We’re far from understanding the implications all this access to information, and each other, has on us. It’s interested me into looking at the different aspects of how we as people engage with the internet.
The Avatar
Several years ago I made a simple illustration to represent a user for a project I was working on. Over time I’ve repurposed this illustration when presenting different work that surrounded people; data collection, marketing analytics and social media.
Whilst many people consider the internet a way to express and explore their individuality, what happens more often is that we become a simplified version of ourselves that fit into different boxes.












The Persona
We also create our own personas. Regardless if we use our own photos and identity, or use a cat as our avatar and create fantastical fictional personalities, we are the curators of how we see ourselves online.
We may change more today, and faster, due to the ease of which new ideas can find, and how popular some cultures appear on the internet.
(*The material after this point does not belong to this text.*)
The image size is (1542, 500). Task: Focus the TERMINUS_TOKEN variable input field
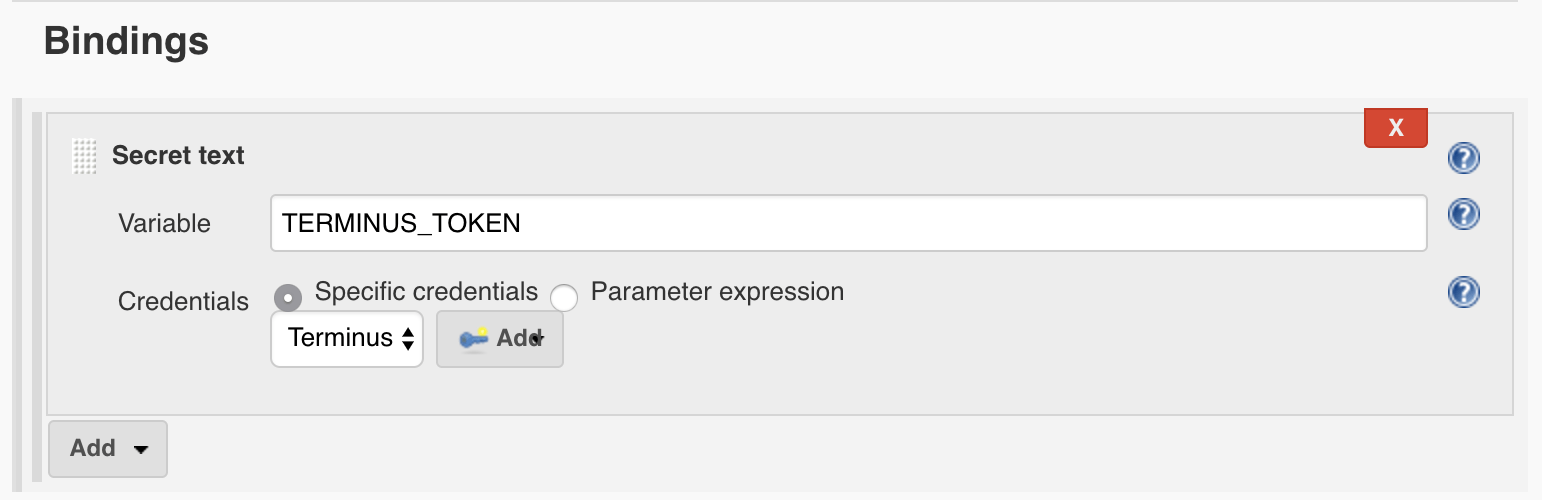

I’m just a girl from a small town, I was always the odd one with interests nobody cared about, but nowadays I can just connect to Reddit and be validated for almost anything.
Someone once told me that we have different friendships to nurture different aspects of ourselves. I see similar behavior online, including in myself. There’s my professional self on LinkedIn, my private self on message boards and my love for gaming in gaming communities, just to name a few.
None of these personas encompass the complexity of what make me who I am, but they each serve a different side of me, and get to see a different side of me.
This has grown into a small series of illustrations which take the same original illustration I made, to visualize different personas of myself. To be clear, I don’t see myself as a system, but there’s a certain way I explore different aspects of myself differently, and I wanted to give those a red thread to connect them visually, in cute, simple illustrations.


Variations
Another variation to the User Icon, was inspired by work by photographer Mária Švarbová from her “Swimming Pool” series.
It taps into this idea of “remixing”, how the internet has made finding inspiration easier, but also ignited a passionate conversation about copyright, copying, and outright stealing art work as prints on merchandise.
We’re often encouraged to share our work online, but how can you protect it? There’s great value in sharing idea, working together to make beautiful things, but how can we ensure that artists don’t lose the ability to make a living.
This series is a part of something so much bigger than me, but I think it has a lot of potential for creative exploration, and I hope to build upon this in the future.